Concurrent Pheochromocytoma, Paraganglioma, Papillary Thyroid Carcinoma, and Desmoid Tumor: A Case Report with Analyses at the Molecular Level.

Reports on the association of papillary thyroid carcinoma with paraganglionic or desmoid tumors have appeared infrequently. The former setting usually affects middle-aged females; the latter is typical of familial adenomatous polyposis. We report the case of a 69-yr-old man in whom two abdominal masses had been instrumentally detected following an access of abdominal pain. Save for a moderate hypertension, he was asymptomatic and an impalpable thyroid nodule was detected by ultrasonography. A high urinary noradrenaline output and cytology of the masses raised the suspicion of pheochromocytoma. At laparotomy, an adrenal pheochromocytoma and a paracaval paraganglioma were excised.
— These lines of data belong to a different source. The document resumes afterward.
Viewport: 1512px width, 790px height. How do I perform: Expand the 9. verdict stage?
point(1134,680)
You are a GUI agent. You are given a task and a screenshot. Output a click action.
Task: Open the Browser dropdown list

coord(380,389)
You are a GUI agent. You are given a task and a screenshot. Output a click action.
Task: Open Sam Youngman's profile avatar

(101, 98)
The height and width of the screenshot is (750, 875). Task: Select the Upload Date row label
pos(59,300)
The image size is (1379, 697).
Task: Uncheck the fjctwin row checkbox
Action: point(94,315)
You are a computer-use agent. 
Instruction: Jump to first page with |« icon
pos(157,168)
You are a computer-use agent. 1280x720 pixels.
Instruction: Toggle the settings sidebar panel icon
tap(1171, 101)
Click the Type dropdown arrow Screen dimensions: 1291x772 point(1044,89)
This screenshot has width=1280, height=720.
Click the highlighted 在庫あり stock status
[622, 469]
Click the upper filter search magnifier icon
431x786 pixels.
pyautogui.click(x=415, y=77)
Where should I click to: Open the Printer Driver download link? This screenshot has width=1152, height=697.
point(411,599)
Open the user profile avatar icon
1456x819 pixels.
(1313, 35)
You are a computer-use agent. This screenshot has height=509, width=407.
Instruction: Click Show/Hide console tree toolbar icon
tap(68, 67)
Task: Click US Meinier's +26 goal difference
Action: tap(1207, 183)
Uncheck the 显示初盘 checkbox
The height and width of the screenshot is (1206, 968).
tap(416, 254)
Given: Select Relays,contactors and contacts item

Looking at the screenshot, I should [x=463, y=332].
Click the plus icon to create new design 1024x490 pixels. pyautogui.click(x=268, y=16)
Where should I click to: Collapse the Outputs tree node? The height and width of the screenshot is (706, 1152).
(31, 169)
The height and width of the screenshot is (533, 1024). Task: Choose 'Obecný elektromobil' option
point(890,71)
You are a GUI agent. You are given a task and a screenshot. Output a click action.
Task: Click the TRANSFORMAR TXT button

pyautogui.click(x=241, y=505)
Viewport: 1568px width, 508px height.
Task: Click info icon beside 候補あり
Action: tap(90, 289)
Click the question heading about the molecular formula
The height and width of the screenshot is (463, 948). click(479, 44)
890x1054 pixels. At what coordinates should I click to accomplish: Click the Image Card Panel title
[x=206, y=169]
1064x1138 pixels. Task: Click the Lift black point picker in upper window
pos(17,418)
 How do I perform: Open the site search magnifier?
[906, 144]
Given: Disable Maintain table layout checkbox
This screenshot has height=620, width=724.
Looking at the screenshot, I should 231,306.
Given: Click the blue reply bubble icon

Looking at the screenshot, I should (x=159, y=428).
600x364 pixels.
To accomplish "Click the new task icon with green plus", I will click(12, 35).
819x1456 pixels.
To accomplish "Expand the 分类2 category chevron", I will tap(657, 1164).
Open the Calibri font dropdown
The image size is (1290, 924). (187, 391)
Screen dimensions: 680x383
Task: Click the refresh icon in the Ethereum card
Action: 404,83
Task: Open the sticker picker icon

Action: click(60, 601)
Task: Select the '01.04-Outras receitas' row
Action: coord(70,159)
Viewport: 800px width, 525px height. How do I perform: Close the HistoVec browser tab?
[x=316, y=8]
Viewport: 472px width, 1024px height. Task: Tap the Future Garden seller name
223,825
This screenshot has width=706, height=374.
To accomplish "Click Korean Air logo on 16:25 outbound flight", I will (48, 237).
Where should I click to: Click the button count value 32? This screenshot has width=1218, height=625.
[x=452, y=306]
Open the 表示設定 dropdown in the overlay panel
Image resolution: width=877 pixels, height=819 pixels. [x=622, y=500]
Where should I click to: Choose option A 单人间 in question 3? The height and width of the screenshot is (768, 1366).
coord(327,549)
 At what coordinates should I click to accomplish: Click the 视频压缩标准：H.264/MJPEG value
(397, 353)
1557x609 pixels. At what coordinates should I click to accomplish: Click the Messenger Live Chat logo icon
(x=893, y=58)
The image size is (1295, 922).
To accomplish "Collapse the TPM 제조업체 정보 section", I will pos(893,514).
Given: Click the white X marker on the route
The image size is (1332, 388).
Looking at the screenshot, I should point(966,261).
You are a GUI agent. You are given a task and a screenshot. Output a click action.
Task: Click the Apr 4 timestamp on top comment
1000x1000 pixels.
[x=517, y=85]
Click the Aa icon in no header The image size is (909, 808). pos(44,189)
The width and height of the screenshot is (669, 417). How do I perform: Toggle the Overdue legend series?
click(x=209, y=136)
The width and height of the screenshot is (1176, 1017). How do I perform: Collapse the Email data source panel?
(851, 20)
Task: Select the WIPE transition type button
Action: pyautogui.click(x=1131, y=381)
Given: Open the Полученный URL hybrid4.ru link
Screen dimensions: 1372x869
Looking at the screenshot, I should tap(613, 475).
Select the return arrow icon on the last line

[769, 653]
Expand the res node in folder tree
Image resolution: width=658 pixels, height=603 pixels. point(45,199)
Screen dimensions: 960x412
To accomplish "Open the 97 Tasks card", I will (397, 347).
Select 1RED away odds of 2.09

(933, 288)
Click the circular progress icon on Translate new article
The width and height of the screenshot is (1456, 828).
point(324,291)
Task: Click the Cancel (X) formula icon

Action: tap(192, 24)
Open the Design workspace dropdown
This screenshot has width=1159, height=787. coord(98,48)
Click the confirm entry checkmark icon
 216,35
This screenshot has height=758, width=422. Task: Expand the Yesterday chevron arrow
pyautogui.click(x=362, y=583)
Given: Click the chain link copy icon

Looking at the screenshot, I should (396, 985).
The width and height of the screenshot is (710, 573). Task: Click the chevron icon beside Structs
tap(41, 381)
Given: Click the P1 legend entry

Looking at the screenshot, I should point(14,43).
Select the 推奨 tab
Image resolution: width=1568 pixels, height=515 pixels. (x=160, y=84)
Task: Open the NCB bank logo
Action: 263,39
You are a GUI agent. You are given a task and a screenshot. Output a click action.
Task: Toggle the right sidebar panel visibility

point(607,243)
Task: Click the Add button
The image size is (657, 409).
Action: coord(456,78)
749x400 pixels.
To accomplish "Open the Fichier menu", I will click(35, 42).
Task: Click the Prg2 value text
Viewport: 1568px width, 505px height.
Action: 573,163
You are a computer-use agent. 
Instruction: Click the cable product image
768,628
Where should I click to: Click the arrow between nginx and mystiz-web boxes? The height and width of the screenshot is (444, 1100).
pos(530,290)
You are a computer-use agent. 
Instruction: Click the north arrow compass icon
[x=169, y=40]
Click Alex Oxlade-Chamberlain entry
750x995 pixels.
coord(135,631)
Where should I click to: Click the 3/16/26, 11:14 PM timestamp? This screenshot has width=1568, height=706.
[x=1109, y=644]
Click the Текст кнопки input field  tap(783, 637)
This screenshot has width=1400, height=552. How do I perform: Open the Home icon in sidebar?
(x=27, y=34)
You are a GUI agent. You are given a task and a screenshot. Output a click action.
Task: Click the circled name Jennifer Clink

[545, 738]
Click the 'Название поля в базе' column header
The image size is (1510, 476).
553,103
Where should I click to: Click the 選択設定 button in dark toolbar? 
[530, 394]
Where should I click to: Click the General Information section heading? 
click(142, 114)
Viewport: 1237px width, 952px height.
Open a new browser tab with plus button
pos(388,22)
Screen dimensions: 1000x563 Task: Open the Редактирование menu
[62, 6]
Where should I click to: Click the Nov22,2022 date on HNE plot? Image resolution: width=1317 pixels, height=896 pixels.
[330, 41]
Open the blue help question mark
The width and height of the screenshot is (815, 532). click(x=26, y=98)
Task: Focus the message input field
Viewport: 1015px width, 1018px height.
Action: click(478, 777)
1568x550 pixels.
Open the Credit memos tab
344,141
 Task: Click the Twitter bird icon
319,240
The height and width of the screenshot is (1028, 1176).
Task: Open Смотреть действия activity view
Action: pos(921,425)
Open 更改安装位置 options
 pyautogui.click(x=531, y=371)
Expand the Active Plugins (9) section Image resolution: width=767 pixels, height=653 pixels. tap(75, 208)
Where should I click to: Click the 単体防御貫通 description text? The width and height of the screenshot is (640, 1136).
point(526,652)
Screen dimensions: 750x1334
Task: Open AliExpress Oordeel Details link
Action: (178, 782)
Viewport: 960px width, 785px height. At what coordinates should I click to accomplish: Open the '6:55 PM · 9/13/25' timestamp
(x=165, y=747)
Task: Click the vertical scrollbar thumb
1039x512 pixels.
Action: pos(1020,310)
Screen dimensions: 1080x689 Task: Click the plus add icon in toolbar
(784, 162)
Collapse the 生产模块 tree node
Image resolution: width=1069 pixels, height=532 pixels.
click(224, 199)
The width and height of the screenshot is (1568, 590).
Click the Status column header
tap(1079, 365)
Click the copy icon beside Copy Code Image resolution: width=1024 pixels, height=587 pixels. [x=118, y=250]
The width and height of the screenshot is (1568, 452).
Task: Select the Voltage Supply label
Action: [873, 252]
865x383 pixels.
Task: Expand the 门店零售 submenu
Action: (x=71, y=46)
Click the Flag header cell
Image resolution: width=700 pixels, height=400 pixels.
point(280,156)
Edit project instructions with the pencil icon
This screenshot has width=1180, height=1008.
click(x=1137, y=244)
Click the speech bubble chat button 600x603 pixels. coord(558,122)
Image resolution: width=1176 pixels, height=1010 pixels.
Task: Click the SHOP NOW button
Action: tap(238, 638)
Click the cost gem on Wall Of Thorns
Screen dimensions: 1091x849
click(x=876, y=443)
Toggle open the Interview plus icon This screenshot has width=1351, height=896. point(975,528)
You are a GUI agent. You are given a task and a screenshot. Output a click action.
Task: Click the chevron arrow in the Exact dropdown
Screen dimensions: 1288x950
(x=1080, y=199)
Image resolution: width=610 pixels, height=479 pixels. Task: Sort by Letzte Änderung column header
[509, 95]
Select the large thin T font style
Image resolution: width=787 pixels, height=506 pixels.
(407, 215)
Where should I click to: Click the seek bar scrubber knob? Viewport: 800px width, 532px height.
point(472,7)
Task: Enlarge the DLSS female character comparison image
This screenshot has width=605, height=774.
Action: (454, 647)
Subsequently, hemithyroidectomy was performed, and histopathology revealed papillary microcarcinoma. A nodule of desmoid tumor was also removed from the abdominal wall. An analysis of RET, APC, and TP53 gene mutations, and of RET and NTRK1 gene rearrangements, yielded negative results. No in vitro transforming activity was detected in the tumor DNA when assayed in transfection experiments. The lack of a consistent family history also made unlikely the possibility of identifying the putative germline defect by linkage analyses. Should this unusual aggregation of tumors represent a new entity, a number of genetic alterations have now been excluded.